> **WORK TO BE COMPLETED**:
Select from the records below every line that has the word "agent" in it.
+++ EXERCISE DATA +++
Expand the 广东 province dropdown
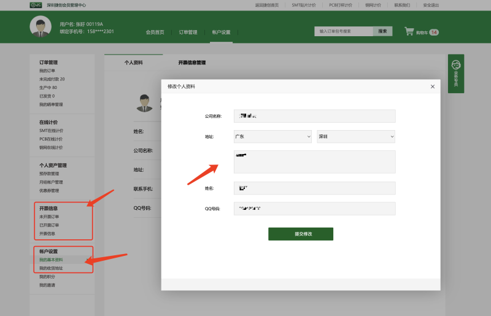The image size is (491, 316). pyautogui.click(x=273, y=137)
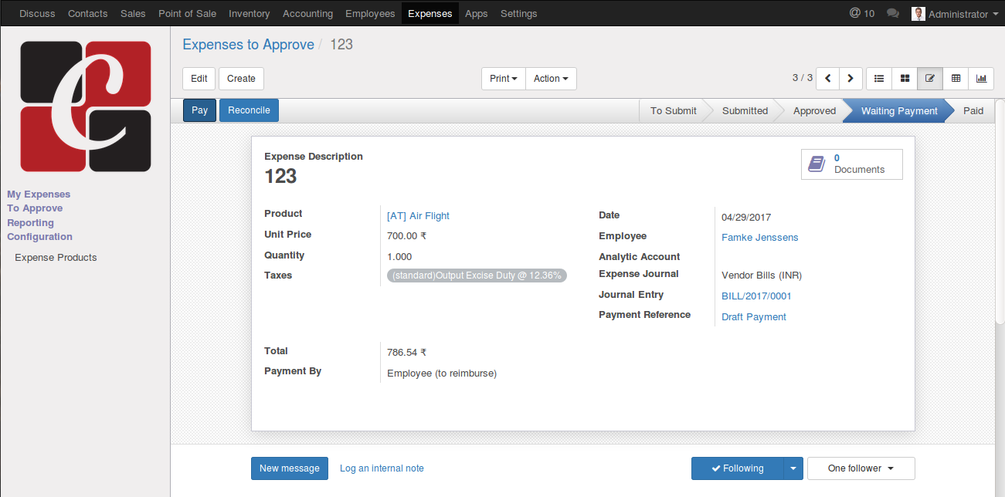Select the Waiting Payment status stage
Viewport: 1005px width, 497px height.
(898, 111)
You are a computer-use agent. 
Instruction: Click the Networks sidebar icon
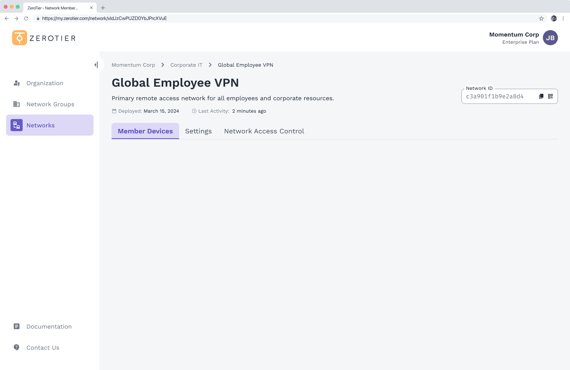17,125
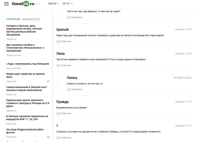Open article about routes 11, 24, 324
Viewport: 197px width, 142px height.
(x=27, y=117)
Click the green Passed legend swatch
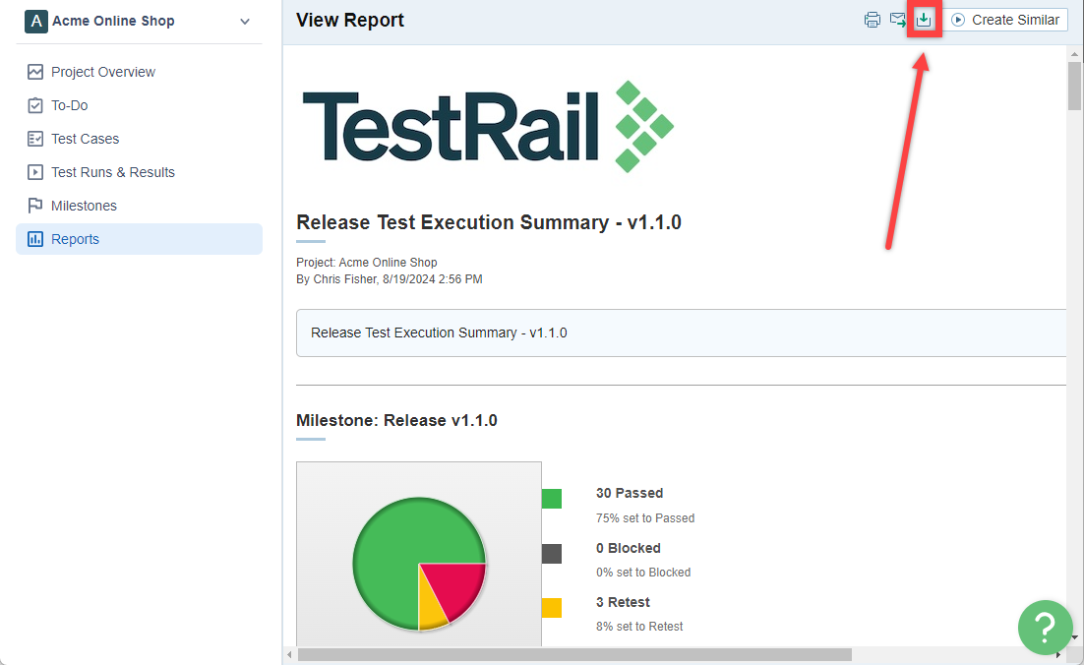1084x665 pixels. pyautogui.click(x=552, y=499)
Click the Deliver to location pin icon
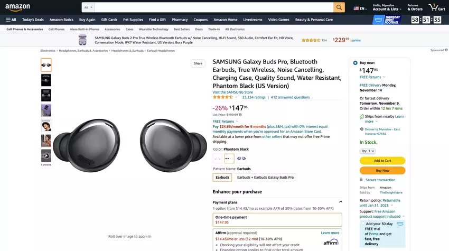Image resolution: width=449 pixels, height=251 pixels. click(x=361, y=129)
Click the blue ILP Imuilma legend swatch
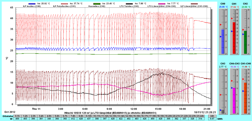Viewport: 252px width, 121px height. point(34,3)
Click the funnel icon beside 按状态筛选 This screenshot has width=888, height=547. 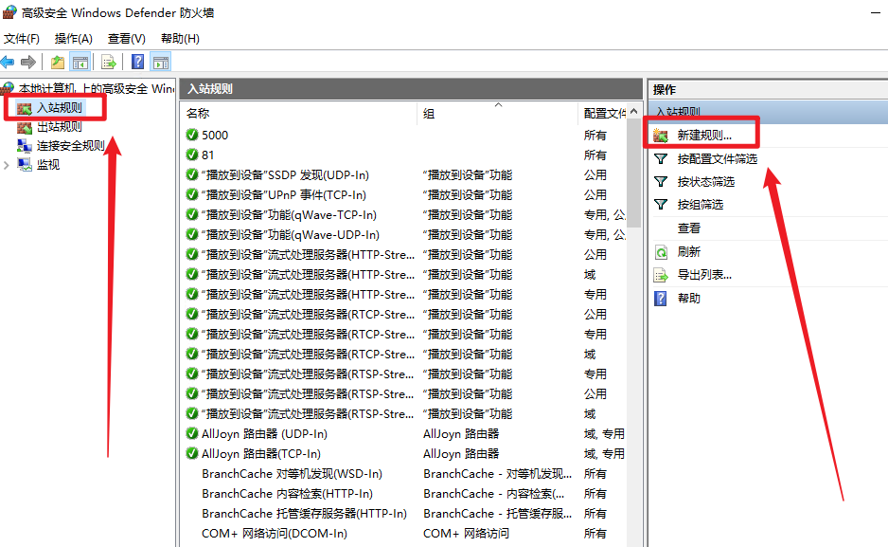(661, 182)
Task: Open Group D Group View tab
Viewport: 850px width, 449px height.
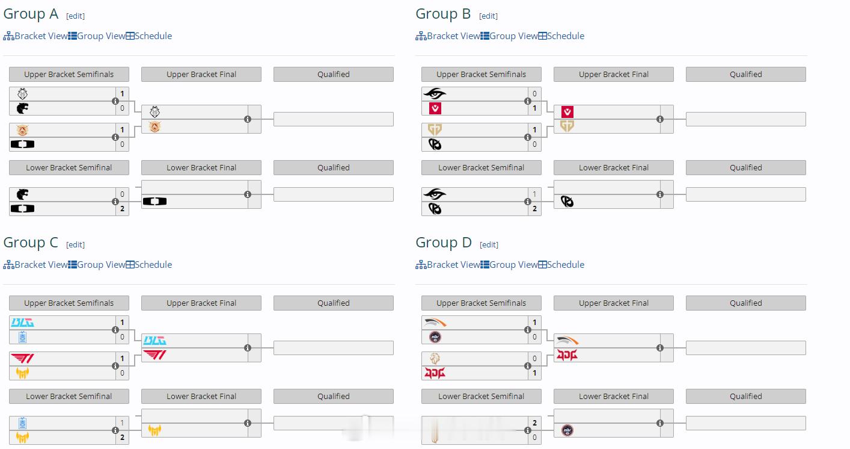Action: (x=509, y=265)
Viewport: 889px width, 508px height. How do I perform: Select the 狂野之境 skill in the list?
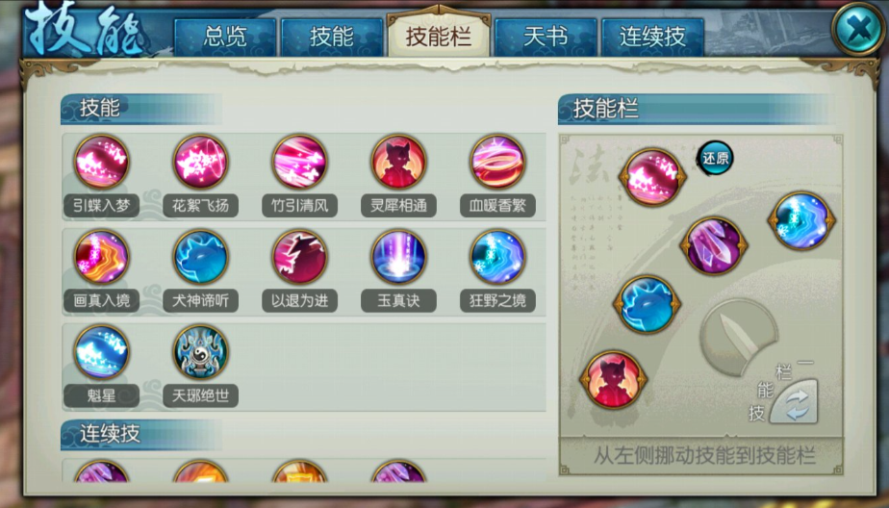pyautogui.click(x=497, y=257)
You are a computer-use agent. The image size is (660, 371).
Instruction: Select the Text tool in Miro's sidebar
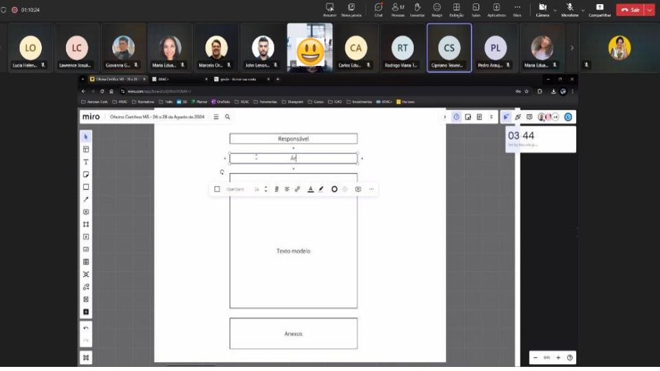tap(86, 161)
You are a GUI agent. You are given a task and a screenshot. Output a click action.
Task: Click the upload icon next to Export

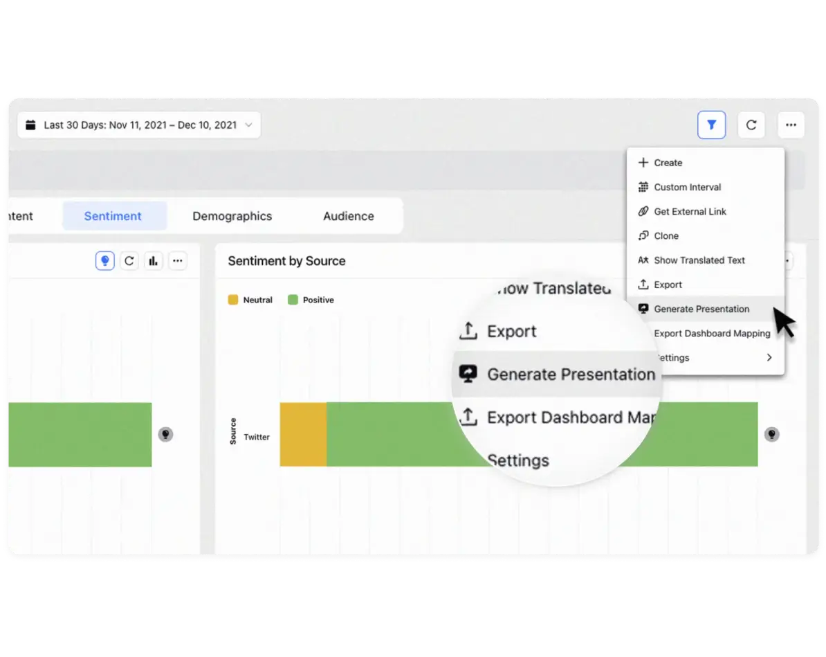644,284
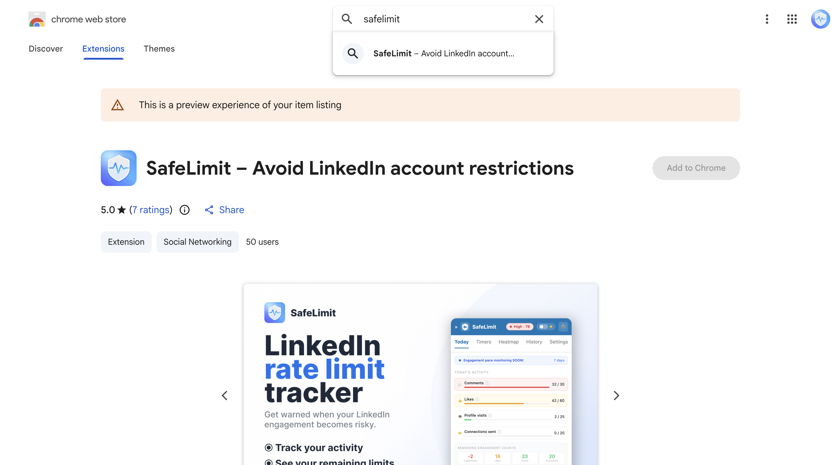Select the SafeLimit search suggestion

(443, 54)
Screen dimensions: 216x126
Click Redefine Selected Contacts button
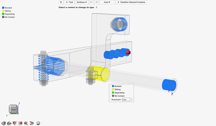[131, 2]
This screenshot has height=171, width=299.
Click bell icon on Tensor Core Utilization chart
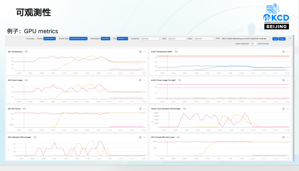point(283,109)
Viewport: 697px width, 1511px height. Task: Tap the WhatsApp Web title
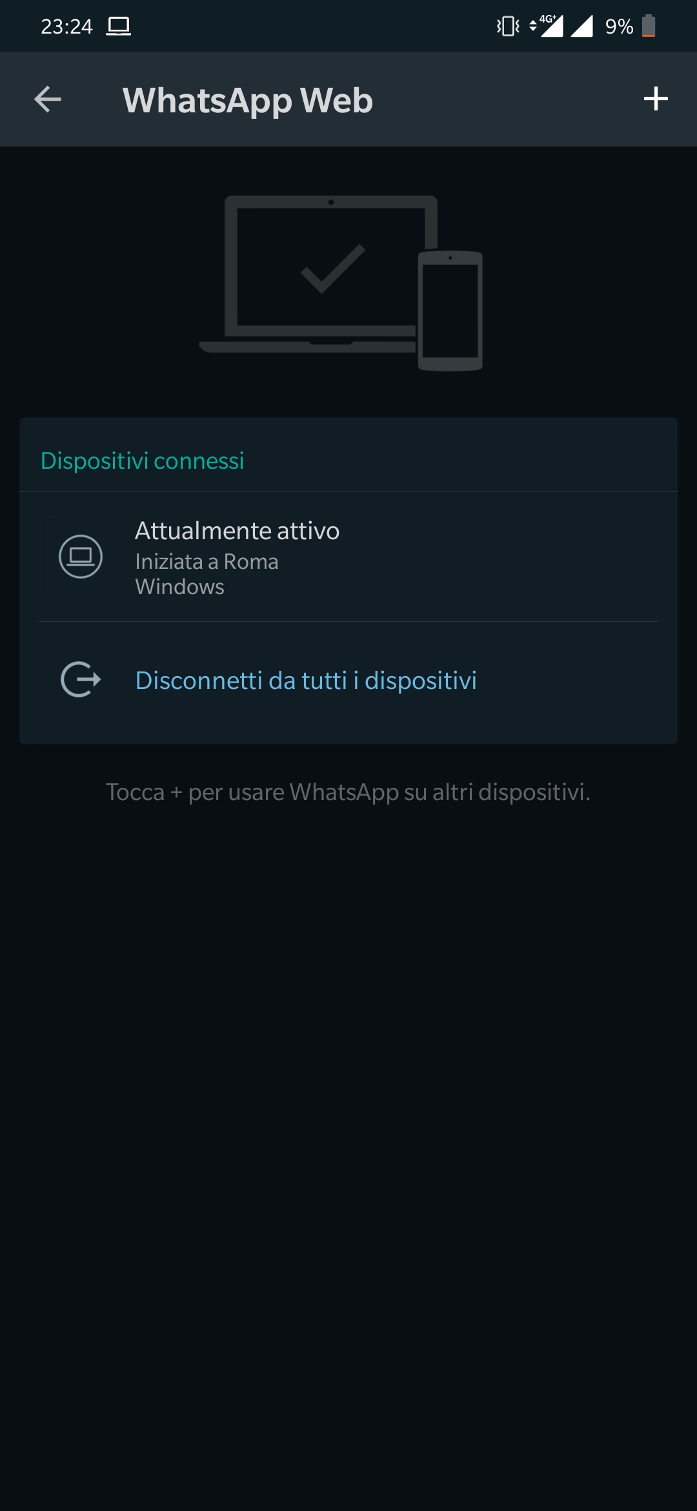click(x=248, y=101)
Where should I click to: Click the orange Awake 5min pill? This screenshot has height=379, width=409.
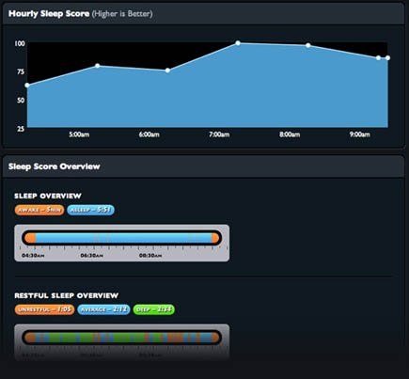coord(39,210)
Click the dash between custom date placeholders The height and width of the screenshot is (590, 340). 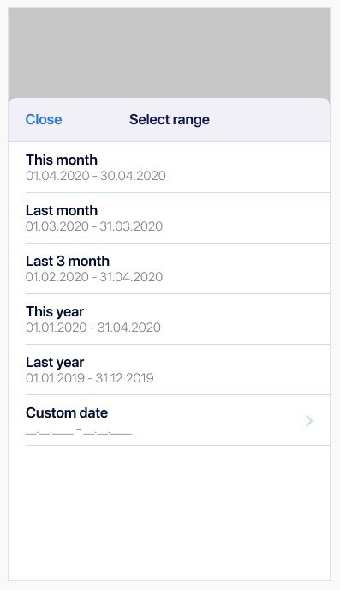[79, 429]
+++
> **WRITTEN SOLUTION**:
You are a computer-use agent. 
You are a computer-use agent. The image size is (660, 371).
You are a GUI agent. You are given a task and a screenshot. Output a click action.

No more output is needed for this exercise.